Joseph Meyer of Oregon has created a new energy source and solution to a pair of pollution problems. Mashiad Mostafa and The Ngone Oo of Myanmar have discovered non-chemical ways to enhance a traditional homeopathic mosquito repellent … And they’re not even out of high school yet.
Meyer’s chicken waste recycler and the Myanmar team’s alternative uses for Thanaka wood were just two of 196 science and art projects originating in 34 countries and 31 states at the inaugural “Global Environmental Issues and US” or GENIUS Olympiad June 26 to 30, held on campus.
“We need your brains, we need your energy and we need your curiosity,” said Annie Griffiths, National Geographic photographer and keynote speaker at the opening June 27. “You are going to make the world a better place,” she told a capacity crowd of about 500 students, parents, mentors and campus leaders.
Each of the 200-plus competitors won regional, state and country-wide competitions to attend GENIUS, which interim Oswego Provost Lorrie Clemo described as an “educational and cultural exchange program.”
Many international guests dressed in traditional clothing for the opening exhibition and reception in Hewitt Union.

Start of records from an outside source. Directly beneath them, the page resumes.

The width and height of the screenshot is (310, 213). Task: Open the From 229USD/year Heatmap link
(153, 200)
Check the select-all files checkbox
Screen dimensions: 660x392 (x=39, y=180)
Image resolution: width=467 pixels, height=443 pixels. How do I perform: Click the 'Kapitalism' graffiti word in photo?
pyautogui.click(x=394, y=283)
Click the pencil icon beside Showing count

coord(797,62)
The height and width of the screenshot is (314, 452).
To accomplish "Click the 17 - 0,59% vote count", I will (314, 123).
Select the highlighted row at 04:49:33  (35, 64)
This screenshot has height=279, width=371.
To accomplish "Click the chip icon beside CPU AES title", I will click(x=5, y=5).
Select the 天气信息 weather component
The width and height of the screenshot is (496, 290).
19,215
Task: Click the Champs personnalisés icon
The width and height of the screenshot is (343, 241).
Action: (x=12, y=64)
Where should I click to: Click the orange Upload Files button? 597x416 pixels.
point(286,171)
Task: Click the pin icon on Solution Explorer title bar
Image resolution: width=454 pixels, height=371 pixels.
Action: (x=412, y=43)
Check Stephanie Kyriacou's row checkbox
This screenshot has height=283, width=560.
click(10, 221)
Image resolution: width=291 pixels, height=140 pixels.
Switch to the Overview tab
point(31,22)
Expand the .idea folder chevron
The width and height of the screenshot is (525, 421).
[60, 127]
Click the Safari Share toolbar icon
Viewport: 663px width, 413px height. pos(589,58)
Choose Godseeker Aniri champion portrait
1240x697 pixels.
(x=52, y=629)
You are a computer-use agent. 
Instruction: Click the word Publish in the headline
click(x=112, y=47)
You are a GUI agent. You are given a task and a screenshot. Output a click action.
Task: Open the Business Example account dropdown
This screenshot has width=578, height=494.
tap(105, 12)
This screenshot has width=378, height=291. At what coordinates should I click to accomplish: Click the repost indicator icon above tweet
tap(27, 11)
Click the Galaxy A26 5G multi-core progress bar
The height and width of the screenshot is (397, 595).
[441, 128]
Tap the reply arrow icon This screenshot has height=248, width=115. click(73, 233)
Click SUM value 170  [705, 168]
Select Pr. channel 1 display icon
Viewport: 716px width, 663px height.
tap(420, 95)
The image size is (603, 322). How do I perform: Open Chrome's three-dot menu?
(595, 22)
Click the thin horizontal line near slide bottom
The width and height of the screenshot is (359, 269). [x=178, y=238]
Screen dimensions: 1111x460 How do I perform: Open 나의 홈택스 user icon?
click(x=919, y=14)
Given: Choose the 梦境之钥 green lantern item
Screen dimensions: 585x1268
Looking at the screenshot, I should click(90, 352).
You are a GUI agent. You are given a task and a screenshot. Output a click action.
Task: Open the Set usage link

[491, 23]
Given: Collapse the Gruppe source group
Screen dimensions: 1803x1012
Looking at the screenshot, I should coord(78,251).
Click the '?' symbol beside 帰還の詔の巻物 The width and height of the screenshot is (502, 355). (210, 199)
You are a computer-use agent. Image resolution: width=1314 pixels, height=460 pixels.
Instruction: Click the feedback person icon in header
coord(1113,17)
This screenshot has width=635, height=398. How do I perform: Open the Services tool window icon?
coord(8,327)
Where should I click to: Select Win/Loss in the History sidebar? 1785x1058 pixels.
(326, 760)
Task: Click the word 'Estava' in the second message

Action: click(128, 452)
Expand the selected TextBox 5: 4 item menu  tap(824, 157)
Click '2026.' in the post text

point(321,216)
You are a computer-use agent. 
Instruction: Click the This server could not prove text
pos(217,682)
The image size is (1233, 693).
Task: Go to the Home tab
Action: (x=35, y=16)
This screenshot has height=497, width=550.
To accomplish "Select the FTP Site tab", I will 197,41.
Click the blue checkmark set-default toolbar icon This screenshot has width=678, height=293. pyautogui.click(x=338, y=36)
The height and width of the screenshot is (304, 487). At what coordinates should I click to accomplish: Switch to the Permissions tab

Conversations in several different languages floated from the ballroom and even from the open windows of Hart Hall, where competitors stayed for the week.
Science is one part of the equation; the next step is communicating with the public, Olympiad creator and Assistant Professor of Chemistry Fehmi Damkaci said. Art, like the photos, posters and short films also submitted in the competition, is one outlet for raising public awareness for scientific solutions.